Dans sa première déclaration depuis le déclenchement des frappes israéliennes en Iran, le ministre de la Défense Israel Katz a réaffirmé avec fermeté la doctrine israélienne au nord : toute attaque contre les localités frontalières entraînera des représailles directes sur le quartier de Dahiyya, fief du Hezbollah à Beyrouth. « Nous rejetons catégoriquement les menaces iraniennes. Toute tentative d'associer le Liban et l'Iran pour attaquer Israël se heurtera à une riposte massive, comme ce fut le cas hier », a-t-il averti.
En coulisses, la séquence diplomatique se révèle plus complexe. À l'issue d'une réunion restreinte du cabinet, un haut responsable israélien a confirmé qu'Israël avait accepté de suspendre temporairement ses frappes contre l'Iran, à la demande expresse de Donald Trump.

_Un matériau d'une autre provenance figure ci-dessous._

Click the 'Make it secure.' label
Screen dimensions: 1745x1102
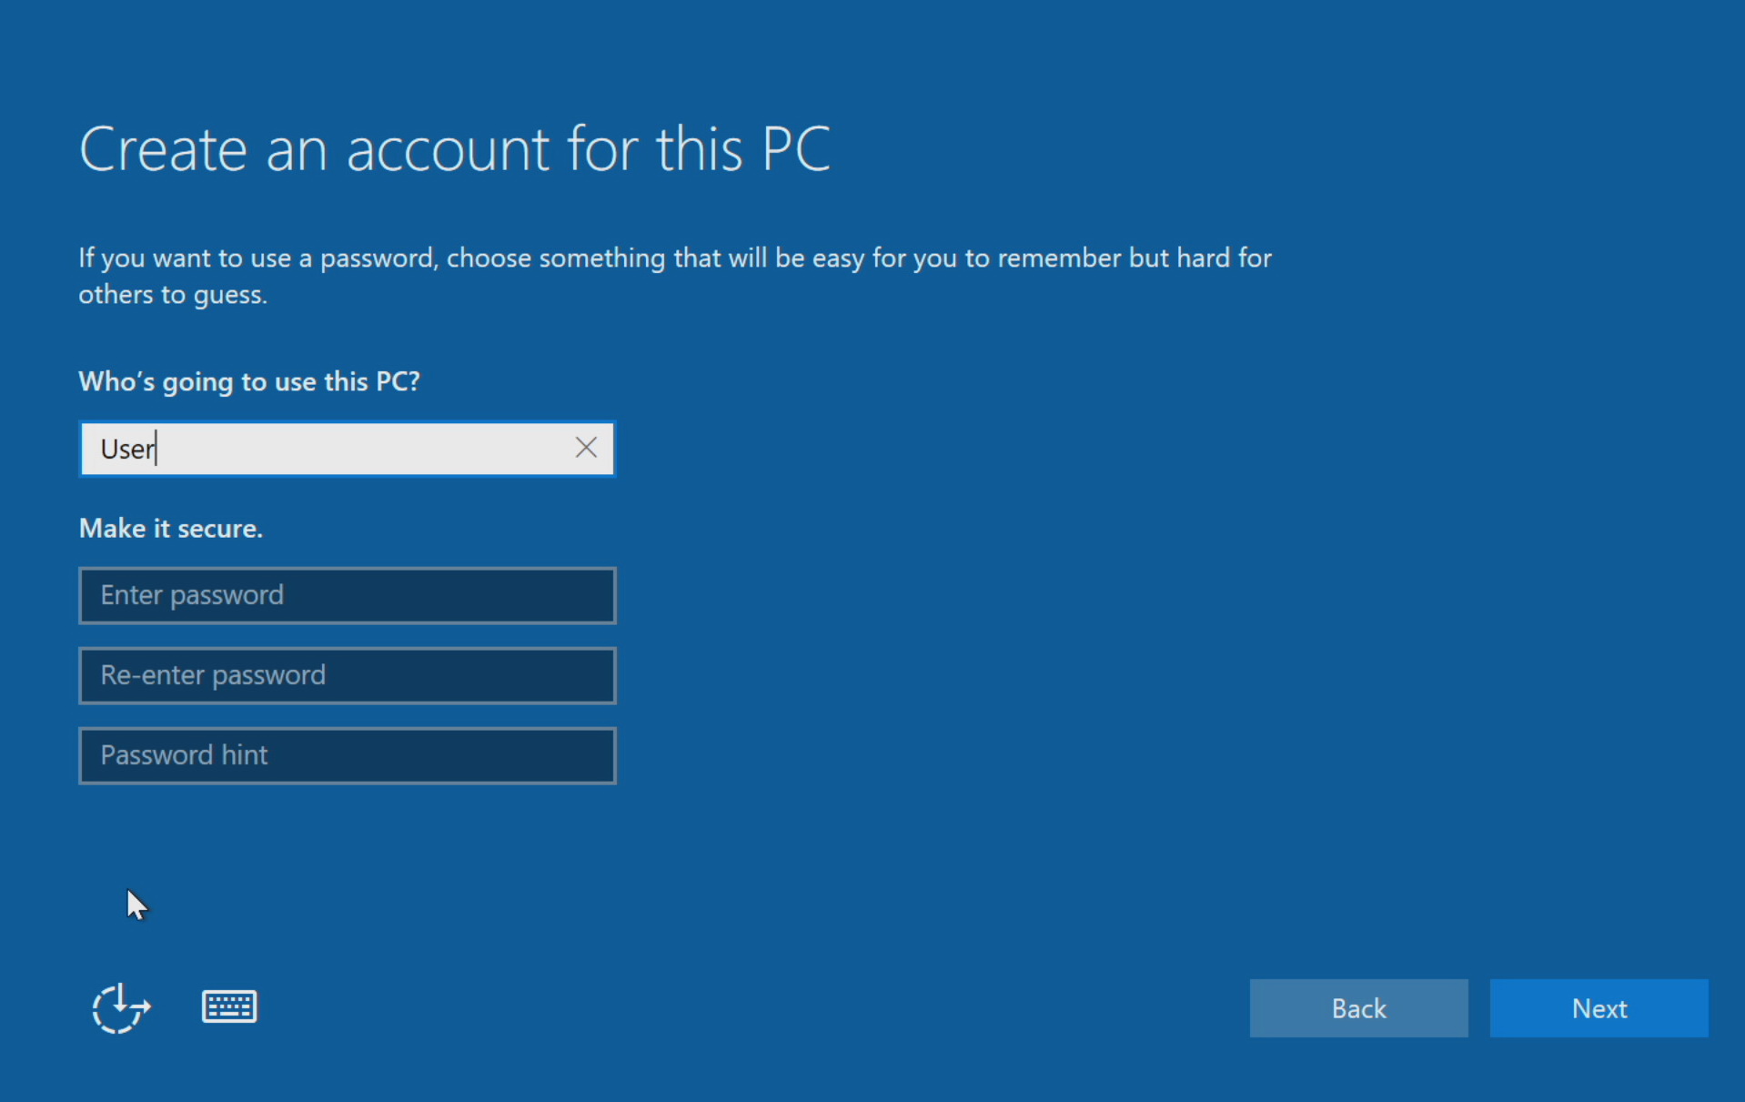click(171, 529)
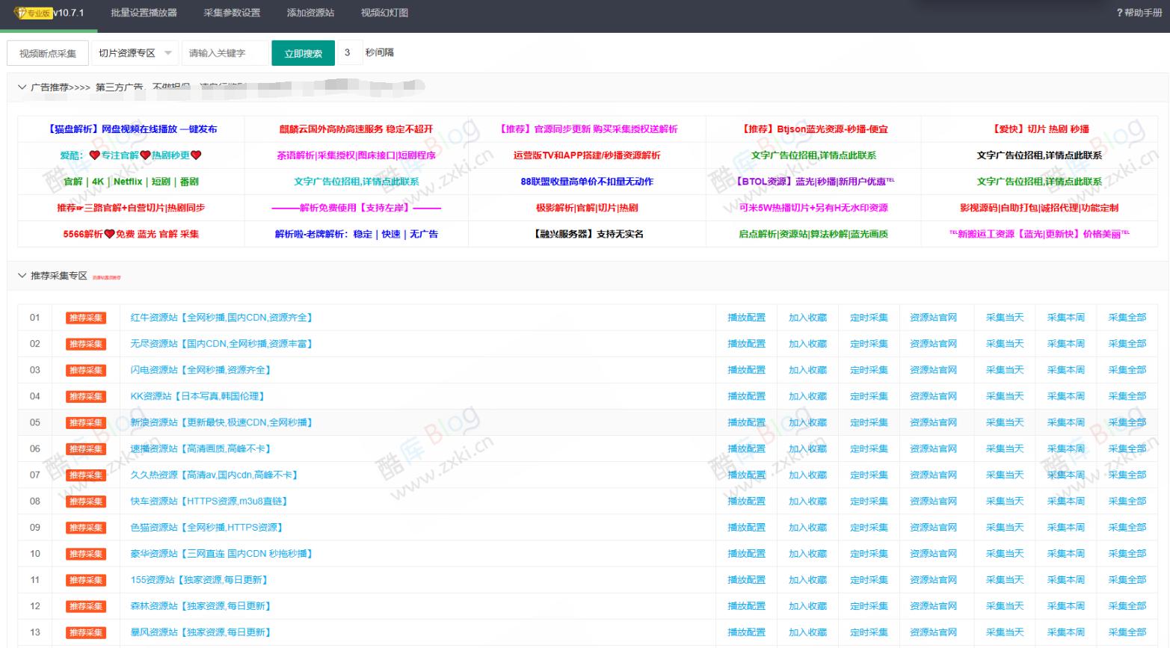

Du côté iranien, l'agence Fars a rapporté que le commandement militaire d'urgence Hatem al-Anbiya avait déclaré mission accomplie, annonçant la cessation des opérations contre Israël. Téhéran présente ses frappes comme une réponse directe à l'activité israélienne au Liban et comme un message adressé à Israël et à ses alliés. Mais la pause est explicitement conditionnelle : si Israël poursuit ses opérations au Liban, notamment à Beyrouth, « des mesures bien plus sévères et difficiles seront prises », a prévenu le communiqué iranien.